* **EXERCISE MATERIALS**:
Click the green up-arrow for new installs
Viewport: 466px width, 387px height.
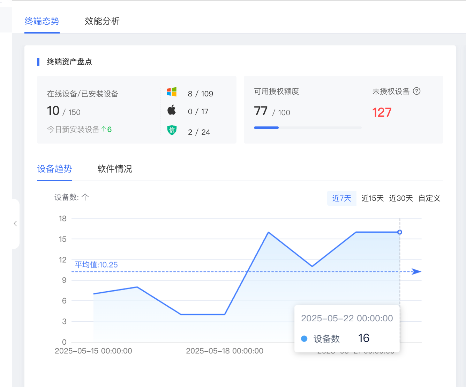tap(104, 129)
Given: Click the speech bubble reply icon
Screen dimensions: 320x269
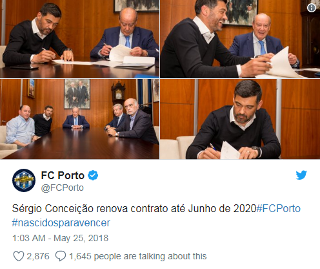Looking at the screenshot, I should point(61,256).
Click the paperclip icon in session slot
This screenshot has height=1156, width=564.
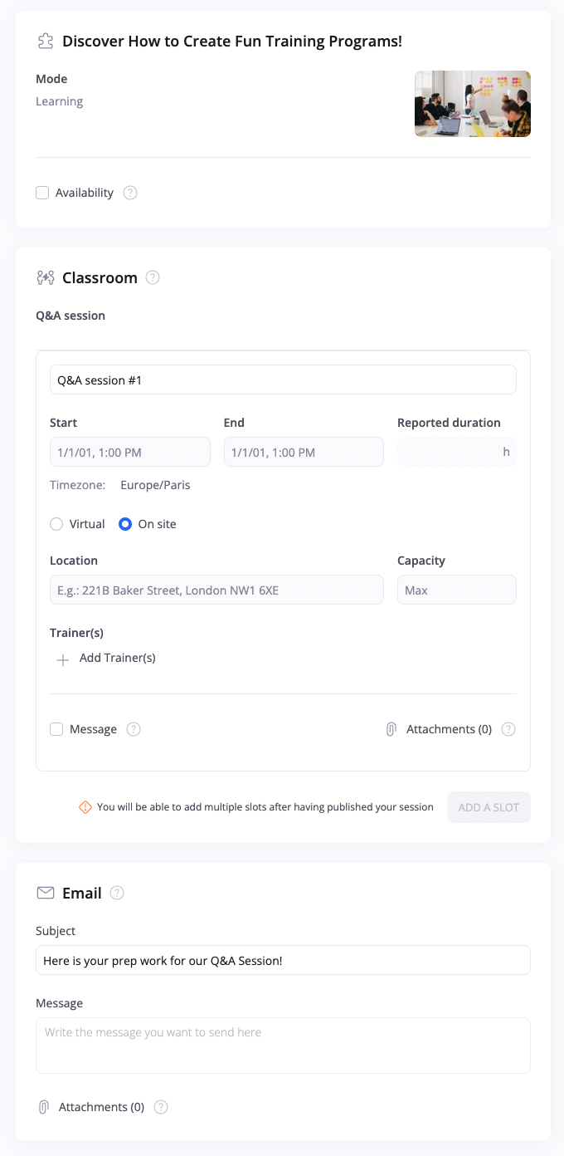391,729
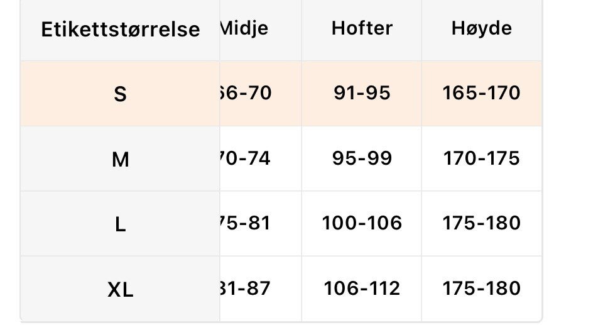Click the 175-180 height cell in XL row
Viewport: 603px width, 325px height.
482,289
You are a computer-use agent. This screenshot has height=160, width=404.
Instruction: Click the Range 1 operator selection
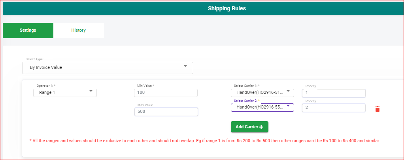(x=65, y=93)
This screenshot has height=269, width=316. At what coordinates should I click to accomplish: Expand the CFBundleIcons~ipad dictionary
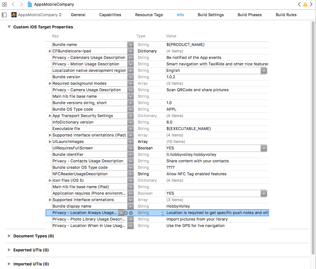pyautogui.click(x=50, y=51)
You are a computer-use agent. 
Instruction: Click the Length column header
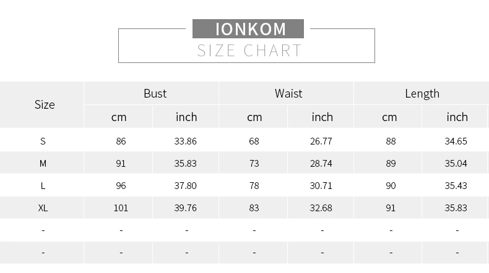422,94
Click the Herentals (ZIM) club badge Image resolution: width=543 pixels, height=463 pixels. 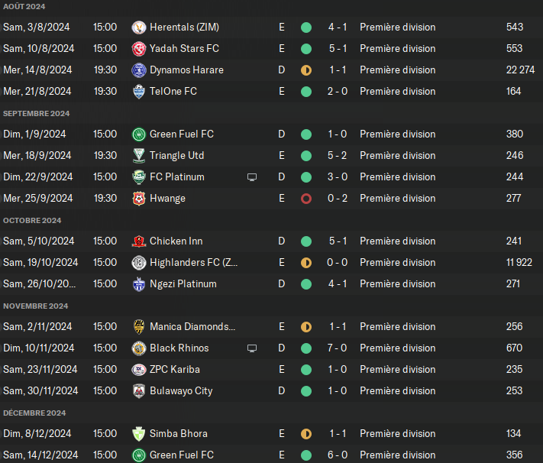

* **WHAT YOU ARE ASKED TO DO**:
Working through the records, find each line containing the word "agent" and copy it.

* **YOUR RESPONSE**:
You are a computer-use agent. This screenshot has height=160, width=404.
You are a computer-use agent. 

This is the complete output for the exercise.